**Brief:**
Copy out the material word for word, everything from the line containing "The image size is (812, 518)." down to the end of the material, both ends included.

**Excerpted data:**
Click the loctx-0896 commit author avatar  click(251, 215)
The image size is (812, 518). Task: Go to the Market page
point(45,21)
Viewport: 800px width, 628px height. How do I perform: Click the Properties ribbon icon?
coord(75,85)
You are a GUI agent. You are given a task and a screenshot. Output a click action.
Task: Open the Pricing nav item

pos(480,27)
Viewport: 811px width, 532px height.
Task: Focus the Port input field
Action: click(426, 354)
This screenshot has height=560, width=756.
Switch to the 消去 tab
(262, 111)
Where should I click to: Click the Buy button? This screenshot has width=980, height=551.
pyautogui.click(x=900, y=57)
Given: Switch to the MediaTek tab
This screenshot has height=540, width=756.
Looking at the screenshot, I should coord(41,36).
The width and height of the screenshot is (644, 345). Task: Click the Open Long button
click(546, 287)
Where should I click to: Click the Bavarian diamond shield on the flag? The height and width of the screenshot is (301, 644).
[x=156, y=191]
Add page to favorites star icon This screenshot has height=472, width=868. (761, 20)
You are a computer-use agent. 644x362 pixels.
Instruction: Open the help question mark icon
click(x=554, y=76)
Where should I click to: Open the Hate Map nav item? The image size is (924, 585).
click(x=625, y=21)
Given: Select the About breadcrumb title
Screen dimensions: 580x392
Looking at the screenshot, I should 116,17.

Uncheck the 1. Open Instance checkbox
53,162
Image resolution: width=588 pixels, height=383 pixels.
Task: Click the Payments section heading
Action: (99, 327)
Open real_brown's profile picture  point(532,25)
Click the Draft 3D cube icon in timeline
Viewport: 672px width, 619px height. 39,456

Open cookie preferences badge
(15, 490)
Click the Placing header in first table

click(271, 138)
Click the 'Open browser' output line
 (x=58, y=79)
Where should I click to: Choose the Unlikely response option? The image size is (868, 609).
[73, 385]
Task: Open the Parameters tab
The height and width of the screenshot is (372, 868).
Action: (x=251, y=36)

**Finished exercise:**
The image size is (812, 518). Task: Go to the Market page
point(45,21)
Viewport: 800px width, 628px height. How do I perform: Click the Properties ribbon icon?
coord(75,85)
You are a GUI agent. You are given a task and a screenshot. Output a click action.
Task: Open the Pricing nav item

pos(480,27)
Viewport: 811px width, 532px height.
Task: Focus the Port input field
Action: click(426, 354)
This screenshot has height=560, width=756.
Switch to the 消去 tab
(262, 111)
Where should I click to: Click the Buy button? This screenshot has width=980, height=551.
pyautogui.click(x=900, y=57)
Given: Switch to the MediaTek tab
This screenshot has height=540, width=756.
Looking at the screenshot, I should coord(41,36).
The width and height of the screenshot is (644, 345). Task: Click the Open Long button
click(546, 287)
Where should I click to: Click the Bavarian diamond shield on the flag? The height and width of the screenshot is (301, 644).
[x=156, y=191]
Add page to favorites star icon This screenshot has height=472, width=868. (761, 20)
You are a computer-use agent. 644x362 pixels.
Instruction: Open the help question mark icon
click(x=554, y=76)
Where should I click to: Open the Hate Map nav item? The image size is (924, 585).
click(x=625, y=21)
Given: Select the About breadcrumb title
Screen dimensions: 580x392
Looking at the screenshot, I should 116,17.

Uncheck the 1. Open Instance checkbox
53,162
Image resolution: width=588 pixels, height=383 pixels.
Task: Click the Payments section heading
Action: (99, 327)
Open real_brown's profile picture  point(532,25)
Click the Draft 3D cube icon in timeline
Viewport: 672px width, 619px height. 39,456

Open cookie preferences badge
(15, 490)
Click the Placing header in first table

click(271, 138)
Click the 'Open browser' output line
 (x=58, y=79)
Where should I click to: Choose the Unlikely response option? The image size is (868, 609).
[73, 385]
Task: Open the Parameters tab
The height and width of the screenshot is (372, 868).
Action: (x=251, y=36)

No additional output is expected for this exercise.